Weaknesses: The dynamics are still assumed to be linear, with the uncertainty parameterized as a linear combination of known feature vectors. This is quite restrictive (but also applicable to many practical problems). The discretization of controls might result in some loss of performance, too.

Correctness: I believe the empirical methodology is correct. I could not verify the correctness of the mathematical details in complete detail.

Clarity: The paper is very well written.

Relation to Prior Work: There is a clear discussion of prior related work, and the contributions of this paper with respect to it.

Reproducibility: Yes

Additional Feedback: Minor typos: P.2, L.71: "a tracking a subgoal" -> "tracking a subgoal" P.3, L.83: "forth" -> "fourth" P.7, L:244: "an medium" -> "a medium" --------------------------------------------------------------------------------------- I have read and taken into account the rebuttal.My score has not changed.

Review 4

Summary and Contributions: Post-rebuttal: I would like to thank the authors for their response. As stated in the original review, I think comparing to DQN will improve the paper. I'm still in favor of acceptance. =================================================== This paper address the problem of robust control of continuous dynamic systems, where the system’s dynamics is unknown but assumed to have a linear structure, with external polytopic disturbance. The proposed approach consists of several steps for each action, first model and confidence region estimation (or refinement), then worst case reward extraction and state estimation bounds, a conservative planning step based on the reward and state bounds, finally one step execution, and repeating the process in an MPC like manner. The paper presents an end to end approach to the robust control problem for unknown dynamics (only the system dynamic matrix is unknown) in an adaptive manner. The paper strives to address problems beyond stability or tracking where quadratic costs are common and well studied, such as obstacle avoidance. The control is obtained with a tree search algorithm, and for some more restrictive cases (which are common in the control literature) the regret of the algorithm is provided. The contributions of the paper are mainly for each of the algorithm steps, and putting everything together in an end to end approach with restrictive regret analysis: – An extension to previous work in confidence regions to an elaborate representation of feature matrices. – An MPC like algorithm solving the worst case value function under polytopic disturbances, for the purpose of state estimation. – Proposing a surrogate value function to encapsulate the worst case rewards on an interval, for the robust control computation. – Extending the proposed approach the multi-model case.

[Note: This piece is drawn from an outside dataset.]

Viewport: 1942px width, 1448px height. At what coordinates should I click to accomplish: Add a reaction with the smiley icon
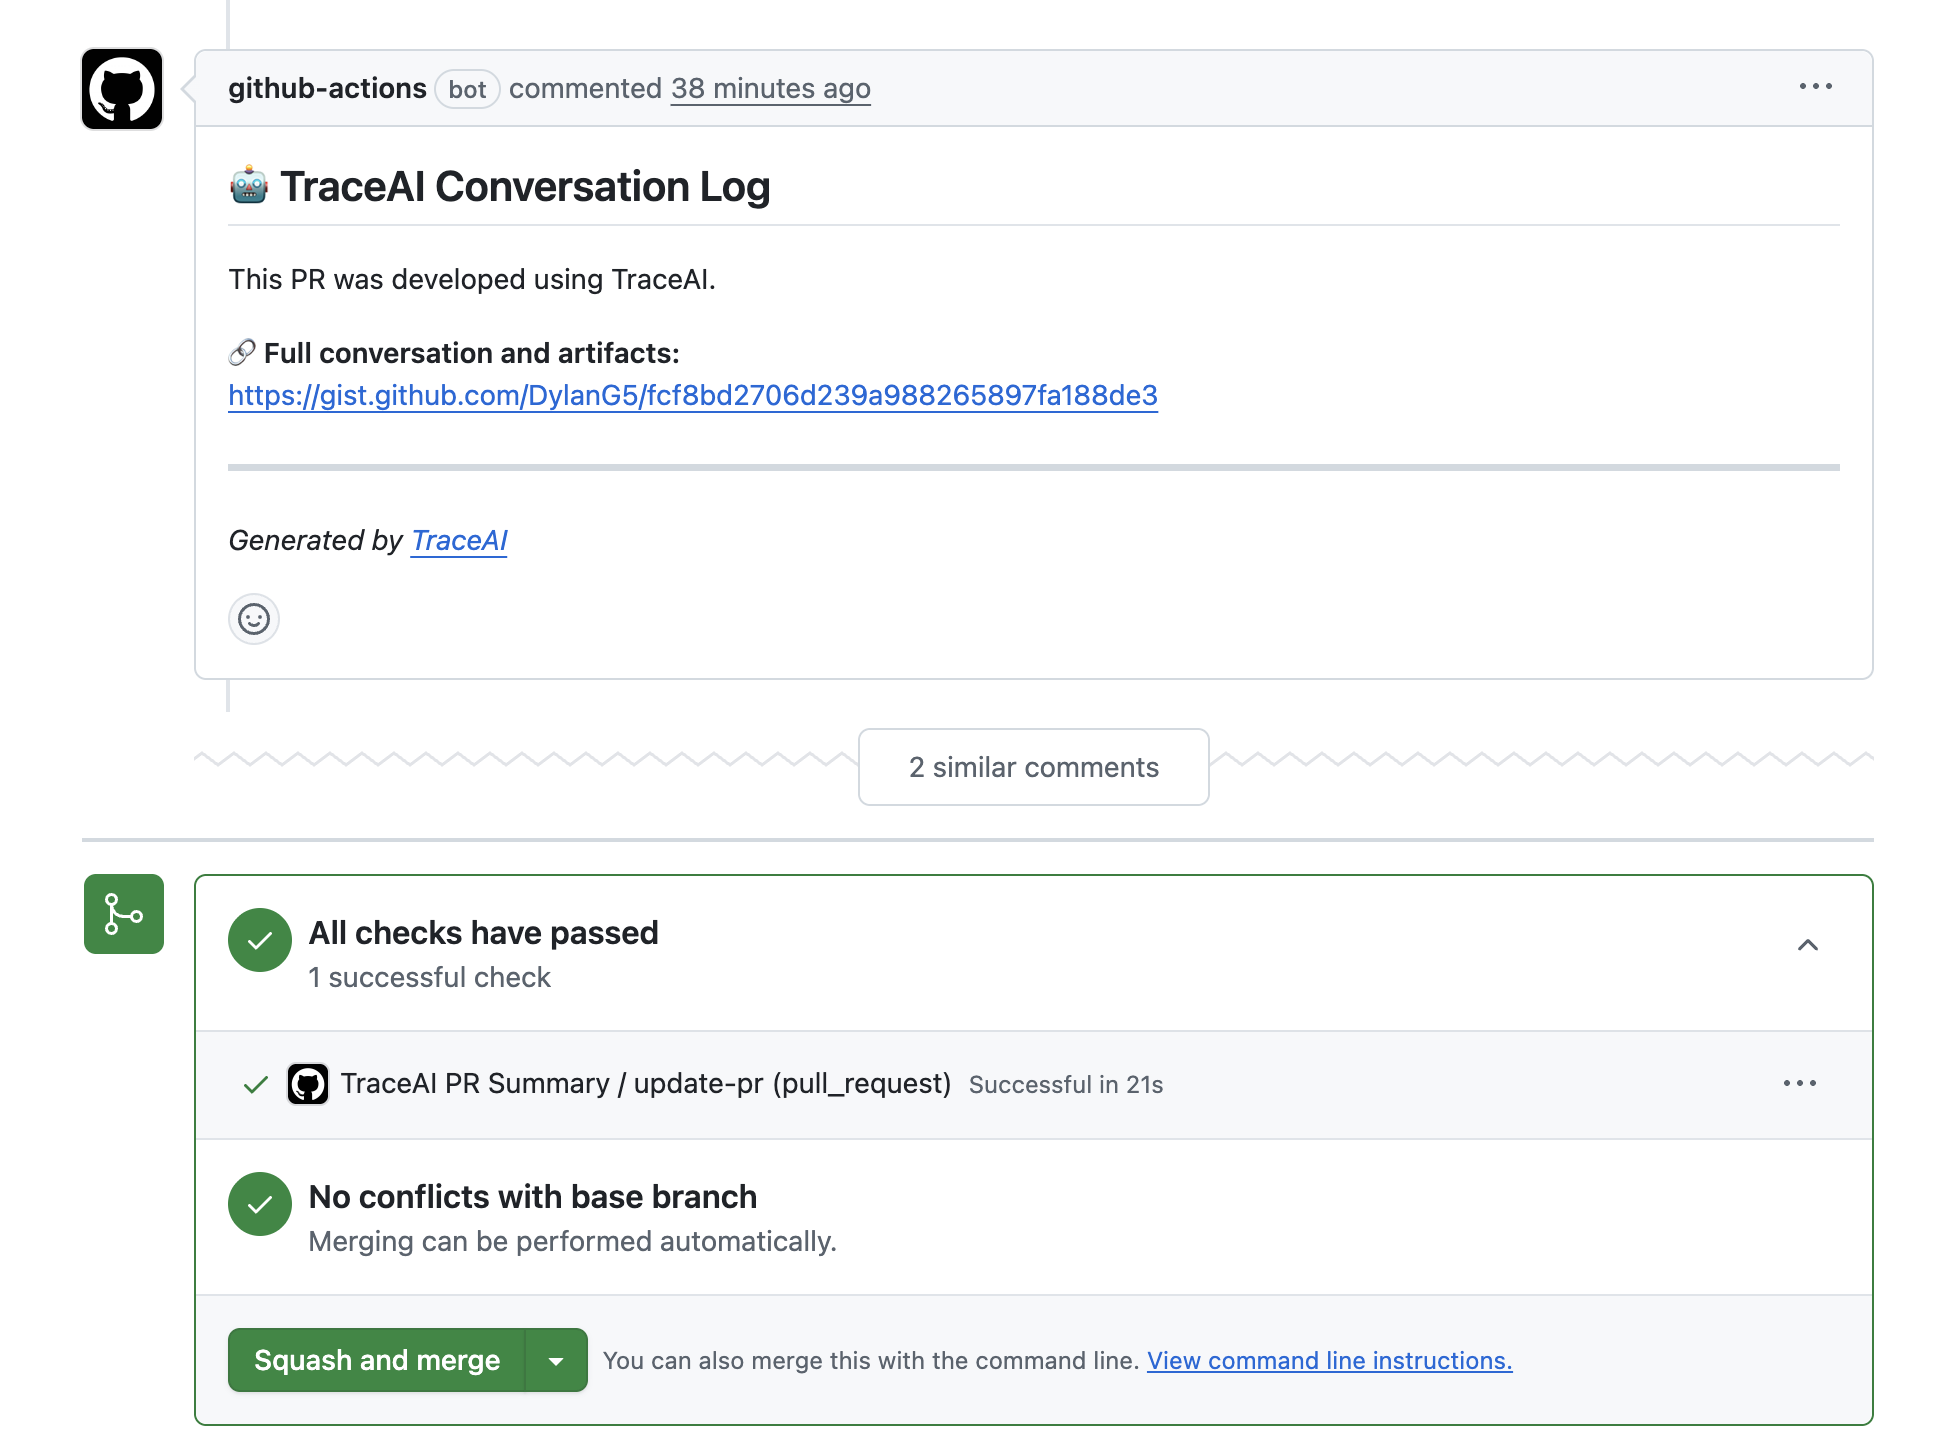pos(254,619)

Strengths: The paper is well written, and the approach is described for end to end with regret and regions bounds. Finally the effectiveness is demonstrated on two evaluation examples.

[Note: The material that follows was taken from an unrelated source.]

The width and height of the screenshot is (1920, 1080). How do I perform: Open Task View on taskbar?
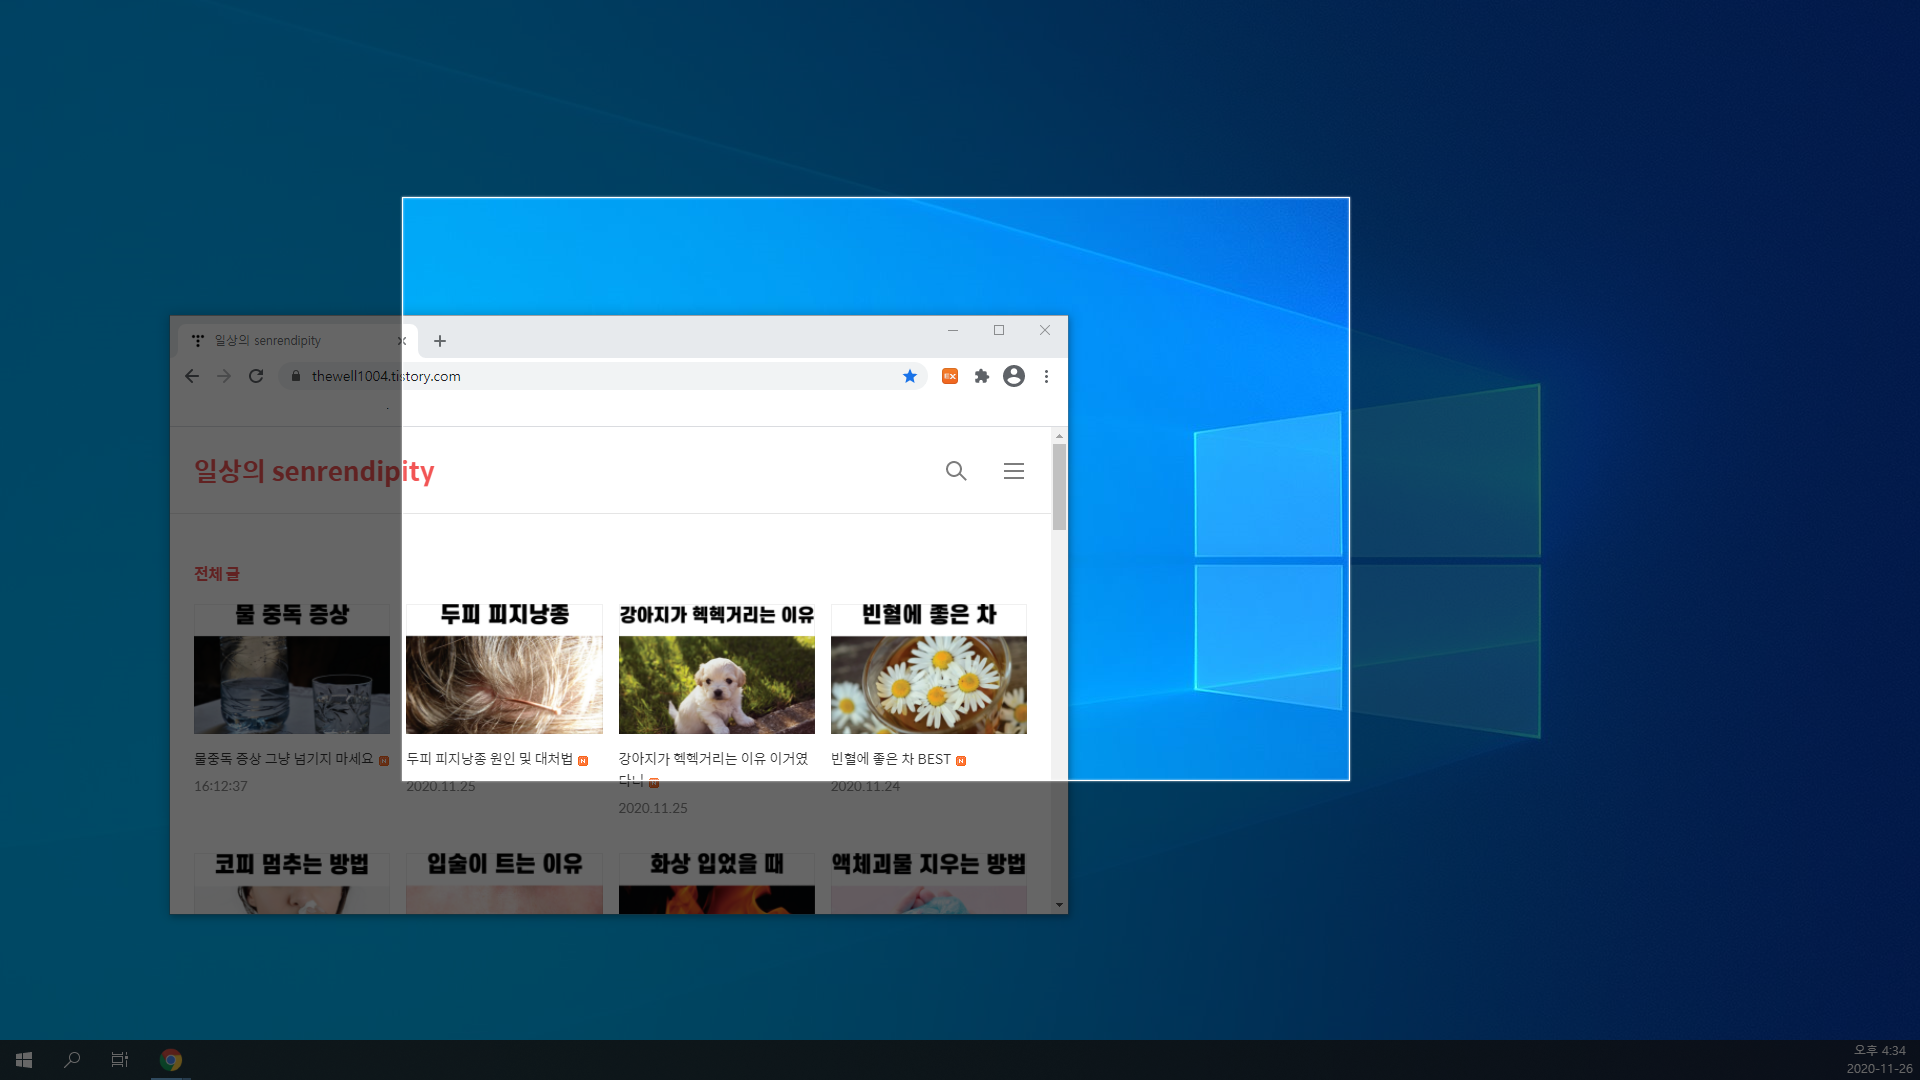[x=120, y=1059]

Weaknesses: Evaluation against other methods was not presented. This would improve the paper greatly.

Correctness: Everything seems to be correct.

Clarity: The paper is written clearly and each step is explained.

Relation to Prior Work: The relation to previous work is clearly discussed.

Reproducibility: Yes

Additional Feedback: The Adaptive control community have dealt with similar problems (usually in the context of stability), and came up with solutions, sometimes with resemblance to the ones in this paper. It would be appropriate to give a quick survey of the classical system identification and robust adaptive MPC work that have been done, for example (there are many more) "Robust Adaptive MPC for Systems with Exogeneous Disturbances" by V. Adetola and M. Guay.